The banana and five monkeys
Imagine a largish cage. Hanging from the top of the cage is a nice, ripe banana. A conveniently placed ladder lets you climb up and grab the banana.
Now enter five monkeys. (The type of monkey is, of course, disputed by many.) The monkeys are just lollying around when one of them spots the banana and thinks it would be a great idea to climb the ladder and grab it. Just as he touches the banana, hidden sprayers douse the remaining four monkeys with cold water.
A little while later a different monkey climbs the ladder, and again the four others are sprayed with cold water. When a third monkey attempts to climb the ladder, the other four attack him to prevent another dousing.
Then the experiment turns devious.
One of the original monkeys is replaced with a new one who, seeing the banana, thinks it a capital idea to grab it. As he begins his climb, he’s assaulted by the other four. Bewildered, he tries again and is again attacked. He has no idea why he’s being attacked, but he accepts the fact that climbing the ladder is simply not done here.
A second new monkey enters the cage to replace one of the original five. He, too, tries to climb the ladder and is immediately attacked. The first new monkey joins the others enthusiastically, even though he has no idea why he is attacking.
This process continues until all five of the original monkeys have been replaced. None of the new monkeys understands why they are not permitted to climb the ladder, but none questions he must attack anyone who tries.
According to Professor Freek Vermeulen, Associate Professor of Strategic & International Management at the London Business School:
“I got this story from my colleague, the illustrious Costas Markides.

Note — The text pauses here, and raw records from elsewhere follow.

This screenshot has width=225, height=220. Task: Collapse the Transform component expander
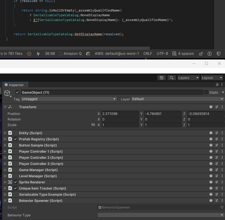[x=5, y=107]
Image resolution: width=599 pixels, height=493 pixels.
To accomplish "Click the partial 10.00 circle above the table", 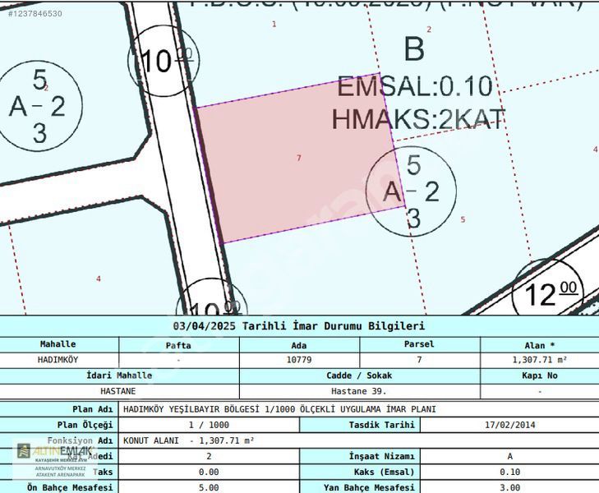I will click(211, 302).
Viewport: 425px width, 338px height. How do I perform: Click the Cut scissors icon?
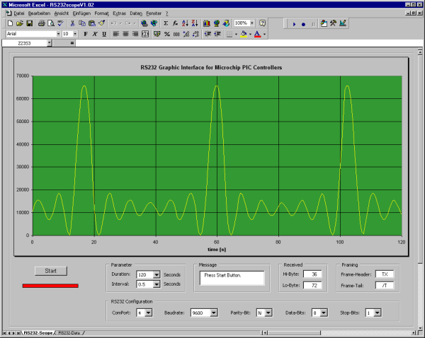tap(72, 23)
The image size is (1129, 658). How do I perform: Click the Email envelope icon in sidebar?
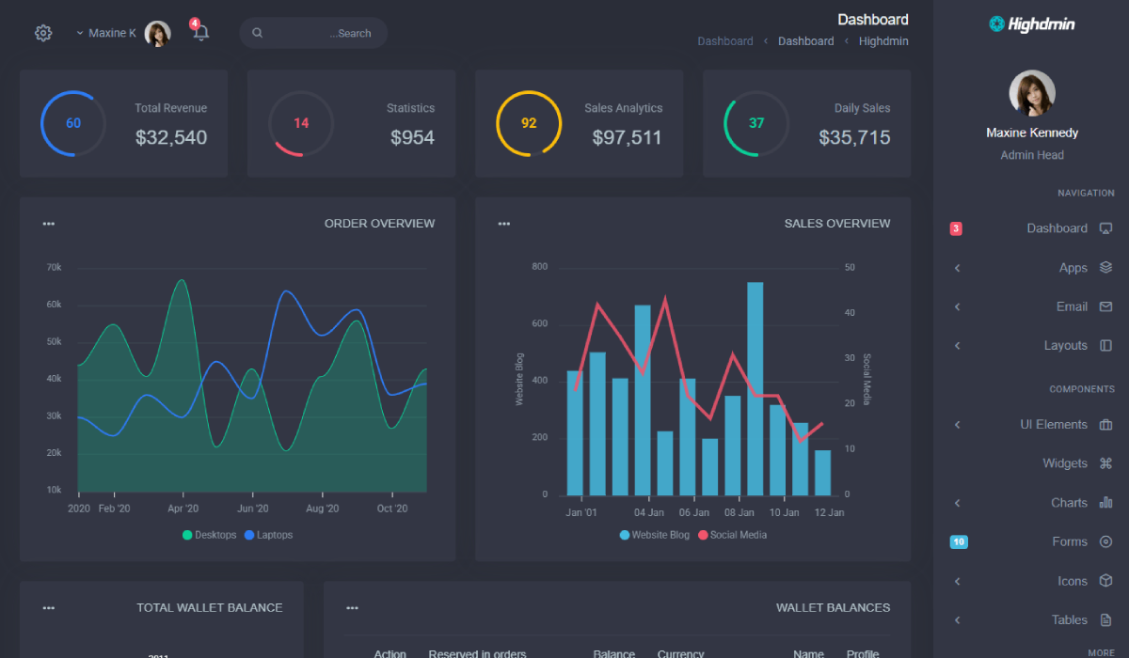tap(1105, 306)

It reminded him—and me—of quite a few of the organisations we have seen. Over the years, all firms develop routines, habits and practices, which we call the firm’s “organisational culture”. As I am sure you know, these cultures can be remarkably different, in terms of what sort of behaviour they value and what they don’t like to see, and what they punish. Always, these habits and conventions have been developed over the course of many years. Very often, nobody actually remembers why they were started in the first place….Quite possibly, the guy with the water hose has long gone.
“Don’t just beat up the new monkey—whether it is a new employee, a recent acquisition or a partner; their questioning of ‘the way we do things round here’ may actually be quite a valid one.”
Serious experiment…or serious hoax
Dr Tuvia Melamed offers a more jaundiced view:
“If you are familiar with the 5 monkeys experiment, you may wonder just where it comes from. Who conducted this research, where, and when?
“In truth, many people have searched unsuccessfully for the true source of the research (including me!). The 5 monkeys experiment is widely cited; however, no source is ever given. The experiment is sometimes misattributed to Harry Harlow, who did indeed perform controversial studies on monkeys; however, no accurate source has been listed.
“To me, this seems to suggest that the entire 5 monkeys experiment is a hoax. Especially in the age of information, such a pivotal experiment would be widely cited in scientific journals, discussions, and experiments. However, no reputable source ever uses the 5 monkeys experiment as a reference.”
My question to you: real or not, do you think this story is valid critique of corporate cultures?
Image: Iwan Beijes
Alan Graner is Chief Creative Officer at Daly-Swartz Public Relations. He can’t help but wonder what happened to the banana. We can’t help with your corporate culture, but if you want to improve your corporate communications, email Jeffrey Swartz at firstname.lastname@example.org.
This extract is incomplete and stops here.